Statistical analyses were conducted with SPSS v. 27 (IBM Corp., Armonk, NY, USA). For each cardiac parameter measured, separate 3 (intervention: eupnea, mild resistance, moderate resistance) × 4 (phase: combined, inspiration, early expiration, late expiration) within-subject analyses of variance (ANOVAs) were conducted. Mauchly’s Test of Sphericity was used to determine whether the variances of the differences between conditions were equal. If significant, the Greenhouse–Geisser correction was used where appropriate. One-way repeated-measures ANOVAs were used to further investigate significant interactions and main effects.
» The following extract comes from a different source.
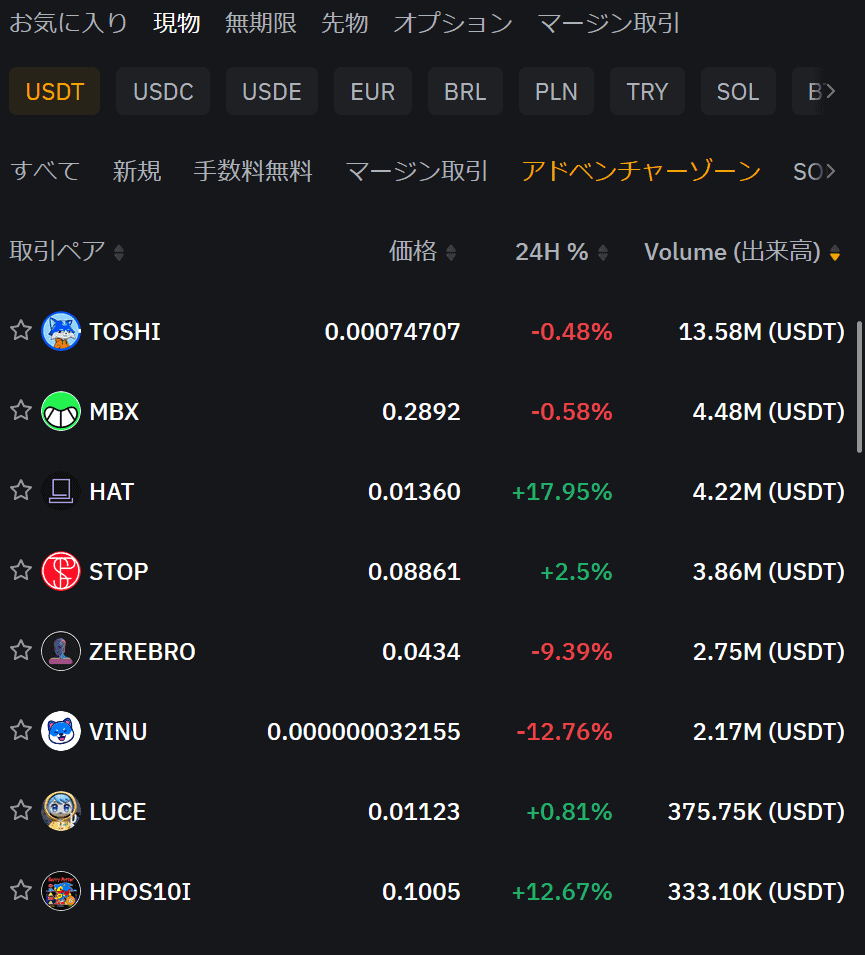Sort list by 取引ペア column arrows
The height and width of the screenshot is (955, 865).
point(119,253)
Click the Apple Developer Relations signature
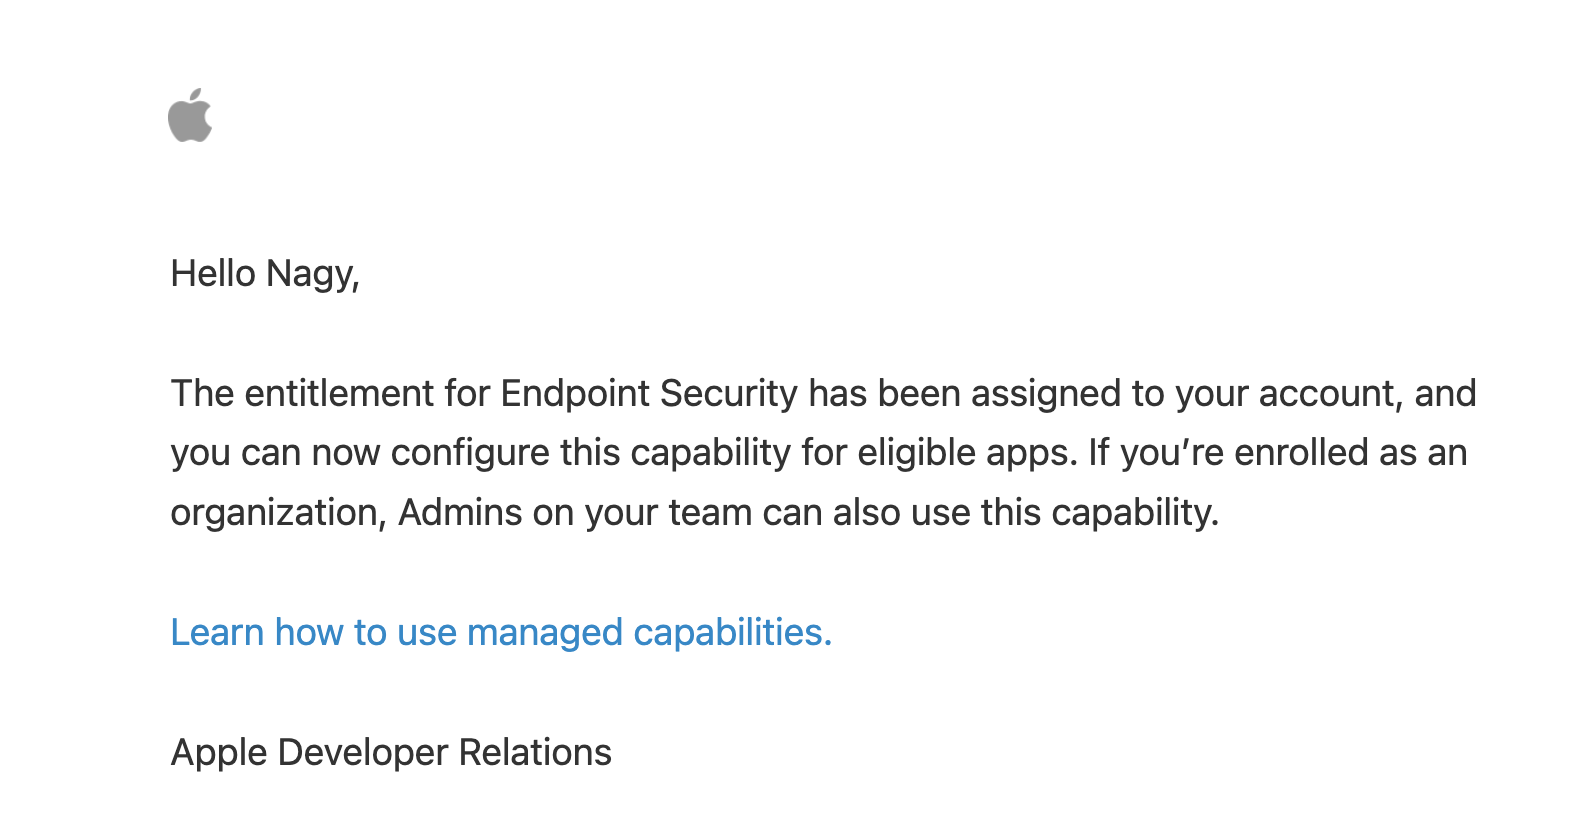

A Sidak correction was used for all pairwise comparisons. Linear regression was performed to describe how tracheal pressure affects diastolic and systolic pressure during inspiratory and late expiratory phases. For linear regression, data were analyzed only during inspiratory and late expiratory phases since inspiration generates the largest swings in tracheal pressure and tracheal pressure changes minimally during late expiration. For these tests, statistical significance was determined at p < 0.05. The variability of all cardiac parameters was assessed by calculating within-subject coefficients of variation (CV) and, where Mauchly’s Test was significant, one-tailed Pearson’s correlation coefficients were performed. When normality could not be assumed, Spearman’s correlation coefficient was used instead. As these were pair-sampled, they should positively correlate; differences in subject response and thus group variability were determined to be present when p > 0.05. Graphs were made using Prism 8 (GraphPad Software Inc., San Diego, CA, USA). All results are expressed as means ± standard deviation (SD) unless otherwise indicated.